This high-bank test track is the location where Daimler’s brand prototypes everything – from luxury sedans and SUVs to Unimogs, sports cars, racing cars, buses and trucks.
After some costly expansion work, five decades ago Mercedes-Benz inaugurated its well-known test track in Stuttgart, in immediate vicinity to one of its most important manufacturing locations. The area included concentrically arranged circular tracks with different surfaces like blue basalt, concrete, slippery asphalt, and large cobblestones – there was even an integrated sprinkler system for wet-surface testing.
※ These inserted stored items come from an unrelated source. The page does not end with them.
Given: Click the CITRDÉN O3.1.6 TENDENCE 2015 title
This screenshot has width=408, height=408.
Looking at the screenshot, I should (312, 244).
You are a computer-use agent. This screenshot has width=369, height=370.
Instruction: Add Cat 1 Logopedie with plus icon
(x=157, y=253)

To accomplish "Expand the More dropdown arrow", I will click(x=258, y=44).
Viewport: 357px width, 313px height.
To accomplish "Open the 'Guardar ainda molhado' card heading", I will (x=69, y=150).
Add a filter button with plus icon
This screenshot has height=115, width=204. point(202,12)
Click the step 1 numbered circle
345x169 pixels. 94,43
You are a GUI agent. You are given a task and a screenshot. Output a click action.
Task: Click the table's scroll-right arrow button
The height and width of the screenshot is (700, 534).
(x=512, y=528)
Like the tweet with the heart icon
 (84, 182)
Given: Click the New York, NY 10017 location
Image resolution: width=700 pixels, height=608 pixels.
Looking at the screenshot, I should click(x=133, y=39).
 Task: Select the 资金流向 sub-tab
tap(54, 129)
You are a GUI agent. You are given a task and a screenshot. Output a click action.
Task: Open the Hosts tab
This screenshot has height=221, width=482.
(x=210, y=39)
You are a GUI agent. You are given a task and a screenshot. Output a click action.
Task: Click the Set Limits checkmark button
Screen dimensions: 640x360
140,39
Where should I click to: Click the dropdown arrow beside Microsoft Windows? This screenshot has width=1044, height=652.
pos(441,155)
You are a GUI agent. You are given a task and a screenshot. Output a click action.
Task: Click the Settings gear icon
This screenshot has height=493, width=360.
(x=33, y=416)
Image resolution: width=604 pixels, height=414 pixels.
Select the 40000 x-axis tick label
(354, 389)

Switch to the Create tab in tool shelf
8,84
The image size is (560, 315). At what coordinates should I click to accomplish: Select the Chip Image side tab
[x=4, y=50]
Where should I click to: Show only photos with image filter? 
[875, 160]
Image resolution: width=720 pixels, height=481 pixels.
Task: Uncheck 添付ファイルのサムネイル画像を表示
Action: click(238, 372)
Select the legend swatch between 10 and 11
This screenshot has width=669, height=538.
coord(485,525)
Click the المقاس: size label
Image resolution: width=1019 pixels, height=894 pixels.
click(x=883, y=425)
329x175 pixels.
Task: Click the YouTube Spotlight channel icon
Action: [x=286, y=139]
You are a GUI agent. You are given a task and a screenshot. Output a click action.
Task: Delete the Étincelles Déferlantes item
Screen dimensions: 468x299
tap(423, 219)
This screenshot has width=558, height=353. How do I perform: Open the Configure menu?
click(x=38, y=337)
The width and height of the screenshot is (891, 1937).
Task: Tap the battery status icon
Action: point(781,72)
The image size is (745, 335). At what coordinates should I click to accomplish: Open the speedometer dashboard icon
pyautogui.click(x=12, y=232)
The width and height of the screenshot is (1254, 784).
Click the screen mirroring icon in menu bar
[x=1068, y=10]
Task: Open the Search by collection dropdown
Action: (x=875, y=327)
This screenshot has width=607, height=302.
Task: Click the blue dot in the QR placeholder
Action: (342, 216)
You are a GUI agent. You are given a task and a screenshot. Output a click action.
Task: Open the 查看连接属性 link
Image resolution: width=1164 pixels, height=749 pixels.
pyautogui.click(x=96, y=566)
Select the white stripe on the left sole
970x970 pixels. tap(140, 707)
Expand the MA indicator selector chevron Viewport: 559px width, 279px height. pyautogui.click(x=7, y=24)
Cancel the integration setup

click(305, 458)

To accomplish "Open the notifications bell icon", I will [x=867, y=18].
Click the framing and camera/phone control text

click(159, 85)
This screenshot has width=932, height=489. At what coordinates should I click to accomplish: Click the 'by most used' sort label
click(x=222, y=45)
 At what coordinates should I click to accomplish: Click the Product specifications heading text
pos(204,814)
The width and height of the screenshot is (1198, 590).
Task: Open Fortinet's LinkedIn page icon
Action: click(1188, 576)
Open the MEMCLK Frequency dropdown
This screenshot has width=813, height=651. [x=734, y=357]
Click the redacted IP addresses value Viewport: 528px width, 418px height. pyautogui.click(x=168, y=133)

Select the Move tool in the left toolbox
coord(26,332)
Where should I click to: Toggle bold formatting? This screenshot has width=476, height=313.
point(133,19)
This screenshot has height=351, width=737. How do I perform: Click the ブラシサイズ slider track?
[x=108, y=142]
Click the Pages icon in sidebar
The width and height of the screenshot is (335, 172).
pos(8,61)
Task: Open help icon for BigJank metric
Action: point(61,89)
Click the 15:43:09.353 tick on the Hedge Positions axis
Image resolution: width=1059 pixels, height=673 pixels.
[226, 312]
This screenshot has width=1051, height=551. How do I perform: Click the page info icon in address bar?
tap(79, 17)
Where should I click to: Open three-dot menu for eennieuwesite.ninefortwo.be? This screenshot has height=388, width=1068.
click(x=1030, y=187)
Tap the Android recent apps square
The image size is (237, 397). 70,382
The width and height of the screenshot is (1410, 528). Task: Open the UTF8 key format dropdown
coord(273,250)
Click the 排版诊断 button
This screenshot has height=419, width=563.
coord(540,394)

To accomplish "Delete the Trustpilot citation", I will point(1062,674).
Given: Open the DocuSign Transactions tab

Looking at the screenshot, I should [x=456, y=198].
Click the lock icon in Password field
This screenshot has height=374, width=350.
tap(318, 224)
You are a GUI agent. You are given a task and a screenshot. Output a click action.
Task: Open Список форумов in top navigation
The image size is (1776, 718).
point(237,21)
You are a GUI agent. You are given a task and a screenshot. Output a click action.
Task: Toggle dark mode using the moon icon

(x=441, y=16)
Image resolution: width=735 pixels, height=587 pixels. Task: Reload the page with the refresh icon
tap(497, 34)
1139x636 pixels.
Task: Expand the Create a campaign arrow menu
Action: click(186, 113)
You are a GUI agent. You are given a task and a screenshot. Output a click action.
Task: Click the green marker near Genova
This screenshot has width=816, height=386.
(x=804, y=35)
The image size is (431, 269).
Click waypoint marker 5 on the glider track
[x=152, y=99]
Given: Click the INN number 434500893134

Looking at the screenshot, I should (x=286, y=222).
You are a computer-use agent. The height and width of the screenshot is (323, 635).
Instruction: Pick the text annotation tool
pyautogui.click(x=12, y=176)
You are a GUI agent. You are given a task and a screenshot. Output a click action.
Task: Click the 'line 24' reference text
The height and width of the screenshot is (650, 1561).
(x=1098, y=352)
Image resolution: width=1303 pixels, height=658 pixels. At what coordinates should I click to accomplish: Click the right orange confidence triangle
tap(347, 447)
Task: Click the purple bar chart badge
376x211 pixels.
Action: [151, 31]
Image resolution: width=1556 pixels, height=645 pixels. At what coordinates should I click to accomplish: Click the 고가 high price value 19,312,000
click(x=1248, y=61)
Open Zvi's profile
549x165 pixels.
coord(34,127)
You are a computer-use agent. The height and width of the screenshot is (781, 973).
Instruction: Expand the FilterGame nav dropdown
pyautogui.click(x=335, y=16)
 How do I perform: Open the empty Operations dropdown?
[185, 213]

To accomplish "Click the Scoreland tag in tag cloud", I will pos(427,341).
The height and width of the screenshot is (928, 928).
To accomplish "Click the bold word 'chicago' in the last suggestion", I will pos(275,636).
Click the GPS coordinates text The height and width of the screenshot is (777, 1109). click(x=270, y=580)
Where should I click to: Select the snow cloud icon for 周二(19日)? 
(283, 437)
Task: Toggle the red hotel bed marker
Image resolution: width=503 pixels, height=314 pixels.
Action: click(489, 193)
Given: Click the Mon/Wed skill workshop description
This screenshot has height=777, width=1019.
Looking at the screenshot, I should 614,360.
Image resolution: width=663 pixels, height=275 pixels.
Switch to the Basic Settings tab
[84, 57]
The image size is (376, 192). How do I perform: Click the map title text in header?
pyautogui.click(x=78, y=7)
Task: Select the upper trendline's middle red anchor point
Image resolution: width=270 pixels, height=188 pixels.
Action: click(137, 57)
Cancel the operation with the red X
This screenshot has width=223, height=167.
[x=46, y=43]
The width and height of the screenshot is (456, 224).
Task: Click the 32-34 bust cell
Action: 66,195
Just like today, Mercedes-Benz was involved with anything from sedans to trucks, Unimogs, sports car, buses, and racing cars.
This is why engineers wanted the location to include high-speed, endurance, and rough-road testing, as well a test track for commercial vehicles. The German manufacturer also tells us all test sections have a cumulative length of 15,460 meters, including 3,018 meters of high-speed test track. The theoretically possible top speed on the steep bank is allegedly 124 miles per hour (200 kilometers per hour), but this “would physically be almost unendurable for a human being.” Of more interest might be that hitting the steep-bank curve at 150 kph (93 mph) with no hands on the wheel will result in the vehicle keeping its trajectory – the company says there are no more lateral forces on the tires.